- Artist: Salvador Dalí
- Year: 1938
- Medium: Oil on canvas
- Dimensions: 114.8 cm × 143.8 cm (45.2 in × 56.6 in)
- Location: Wadsworth Atheneum; Hartford;

= Apparition of Face and Fruit Dish on a Beach =

Painting by Salvador Dalí

Apparition of Face and Fruit Dish on a Beach is an oil painting by the Spanish surrealist artist Salvador Dalí, from 1938. It is part of the Ella Gallup Sumner and Mary Catlin Sumner Collection of the Wadsworth Atheneum Museum of Art, in Hartford, Connecticut.

==Description==
This work belongs to a group of paintings by Dalí that instantiate an optical illusion called the double, multiple, or ambiguous image.

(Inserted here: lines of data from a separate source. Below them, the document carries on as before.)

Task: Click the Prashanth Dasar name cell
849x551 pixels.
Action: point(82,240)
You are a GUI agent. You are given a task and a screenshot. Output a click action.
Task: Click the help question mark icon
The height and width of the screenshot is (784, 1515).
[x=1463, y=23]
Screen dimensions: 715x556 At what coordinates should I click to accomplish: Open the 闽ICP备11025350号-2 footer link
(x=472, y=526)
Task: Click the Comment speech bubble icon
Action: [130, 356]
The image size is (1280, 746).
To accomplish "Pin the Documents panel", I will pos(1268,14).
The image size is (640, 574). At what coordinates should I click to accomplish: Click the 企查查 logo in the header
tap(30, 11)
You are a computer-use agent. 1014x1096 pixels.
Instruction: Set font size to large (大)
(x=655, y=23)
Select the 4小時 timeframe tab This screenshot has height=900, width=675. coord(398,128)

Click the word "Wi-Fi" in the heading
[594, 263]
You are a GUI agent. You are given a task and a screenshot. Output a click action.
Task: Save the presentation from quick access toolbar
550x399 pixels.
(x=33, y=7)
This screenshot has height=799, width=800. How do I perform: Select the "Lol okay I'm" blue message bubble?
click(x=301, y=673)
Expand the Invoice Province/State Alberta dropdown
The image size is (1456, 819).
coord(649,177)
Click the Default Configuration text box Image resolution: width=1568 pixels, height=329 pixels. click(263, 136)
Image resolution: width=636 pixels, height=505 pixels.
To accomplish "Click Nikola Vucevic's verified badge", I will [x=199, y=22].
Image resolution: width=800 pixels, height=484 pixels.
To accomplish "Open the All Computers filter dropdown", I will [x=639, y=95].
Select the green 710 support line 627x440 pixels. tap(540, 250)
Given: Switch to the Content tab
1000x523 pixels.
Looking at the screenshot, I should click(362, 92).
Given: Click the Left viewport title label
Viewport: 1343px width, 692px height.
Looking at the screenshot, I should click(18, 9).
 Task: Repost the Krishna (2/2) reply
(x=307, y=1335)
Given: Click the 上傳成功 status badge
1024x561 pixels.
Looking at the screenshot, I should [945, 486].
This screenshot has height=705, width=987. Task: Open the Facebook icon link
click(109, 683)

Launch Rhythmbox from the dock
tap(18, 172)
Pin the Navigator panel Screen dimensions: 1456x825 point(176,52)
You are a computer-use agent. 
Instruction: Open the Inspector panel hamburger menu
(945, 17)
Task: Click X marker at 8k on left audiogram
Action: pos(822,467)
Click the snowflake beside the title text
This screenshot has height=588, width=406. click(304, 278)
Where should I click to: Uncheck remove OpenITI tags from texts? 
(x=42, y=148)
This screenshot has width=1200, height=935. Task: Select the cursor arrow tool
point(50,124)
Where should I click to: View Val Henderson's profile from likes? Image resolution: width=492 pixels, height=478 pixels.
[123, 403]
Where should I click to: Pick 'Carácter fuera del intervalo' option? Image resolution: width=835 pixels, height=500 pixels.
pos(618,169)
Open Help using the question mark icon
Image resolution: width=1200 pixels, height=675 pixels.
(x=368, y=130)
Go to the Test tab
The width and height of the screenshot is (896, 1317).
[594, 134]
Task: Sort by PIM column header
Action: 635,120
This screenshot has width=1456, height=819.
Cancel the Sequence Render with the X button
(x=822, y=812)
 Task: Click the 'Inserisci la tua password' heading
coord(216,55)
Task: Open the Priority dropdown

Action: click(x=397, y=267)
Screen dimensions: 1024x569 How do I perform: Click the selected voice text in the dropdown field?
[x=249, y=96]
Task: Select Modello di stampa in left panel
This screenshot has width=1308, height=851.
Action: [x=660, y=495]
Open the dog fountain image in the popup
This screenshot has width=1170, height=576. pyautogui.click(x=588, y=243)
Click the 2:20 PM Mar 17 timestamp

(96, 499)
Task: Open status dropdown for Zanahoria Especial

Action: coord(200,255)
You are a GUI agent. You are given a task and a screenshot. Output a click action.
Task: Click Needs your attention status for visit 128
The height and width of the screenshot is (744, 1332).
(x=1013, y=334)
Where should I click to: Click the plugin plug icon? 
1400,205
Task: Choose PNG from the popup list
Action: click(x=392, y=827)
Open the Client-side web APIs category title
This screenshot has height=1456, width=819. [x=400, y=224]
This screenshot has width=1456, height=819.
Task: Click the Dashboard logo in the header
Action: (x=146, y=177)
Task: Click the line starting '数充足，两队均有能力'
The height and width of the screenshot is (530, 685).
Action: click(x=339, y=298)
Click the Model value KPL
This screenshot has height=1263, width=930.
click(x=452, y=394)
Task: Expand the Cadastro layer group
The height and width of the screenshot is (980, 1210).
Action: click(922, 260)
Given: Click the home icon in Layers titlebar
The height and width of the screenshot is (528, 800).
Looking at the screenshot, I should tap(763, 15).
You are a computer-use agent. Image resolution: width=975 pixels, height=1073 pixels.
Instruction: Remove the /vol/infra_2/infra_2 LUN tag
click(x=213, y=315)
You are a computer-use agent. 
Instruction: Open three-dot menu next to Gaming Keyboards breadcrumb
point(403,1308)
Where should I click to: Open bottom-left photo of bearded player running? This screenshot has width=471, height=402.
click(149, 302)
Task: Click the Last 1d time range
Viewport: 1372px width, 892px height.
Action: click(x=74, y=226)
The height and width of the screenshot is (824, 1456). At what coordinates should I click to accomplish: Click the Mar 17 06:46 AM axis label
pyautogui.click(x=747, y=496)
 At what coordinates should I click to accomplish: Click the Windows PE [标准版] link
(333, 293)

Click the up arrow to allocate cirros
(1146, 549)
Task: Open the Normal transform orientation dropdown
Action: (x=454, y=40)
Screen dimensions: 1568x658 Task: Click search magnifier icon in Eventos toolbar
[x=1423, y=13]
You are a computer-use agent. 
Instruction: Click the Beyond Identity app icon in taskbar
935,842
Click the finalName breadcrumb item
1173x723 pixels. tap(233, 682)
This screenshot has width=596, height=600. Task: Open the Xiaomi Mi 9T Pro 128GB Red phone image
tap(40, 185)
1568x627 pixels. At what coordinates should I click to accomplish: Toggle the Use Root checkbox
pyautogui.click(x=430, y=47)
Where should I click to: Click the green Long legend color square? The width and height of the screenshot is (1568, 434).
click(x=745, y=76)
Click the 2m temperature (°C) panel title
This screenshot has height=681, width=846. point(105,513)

The painting is dominated by a depiction of a stemmed silver fruit bowl containing pears. A deliberately created optical illusion of the human face occupies the same space as the dish; the fruits suggest wavy hair, the dish's bowl becomes the forehead, the stem of the dish serves as the bridge of the nose, and the dish's foot doubles as the chin. The eyes of the large face, however, are formed by background objects lying on the sand at the edge of the strand — deeper in the image — rather than sharing form with the fruit dish. The face's right eye is what appears to be a clay vase lying on its side, and the face's left eye a sprawling child. A similar face reappears other paintings by Dalí, including The Endless Enigma.

In the middle ground of the scene, where the sand of the beach appears to end, a small version of the fruit dish/face can be seen on the ground with a few pears scattered near it. Another face appears further back, just to the right of the elbow of the nude male figure. In the same area of the painting, two dogs are playing along a path in the distance. One of those dogs is itself an echo of the immense, illusionary figure of a dog which stretches from the left to the right margin of the painting, with the dog's collar formed by a multi-arched bridge or aqueduct in the landscape beyond. This repetition of shapes is a frequent motif in Dalí's surrealist works.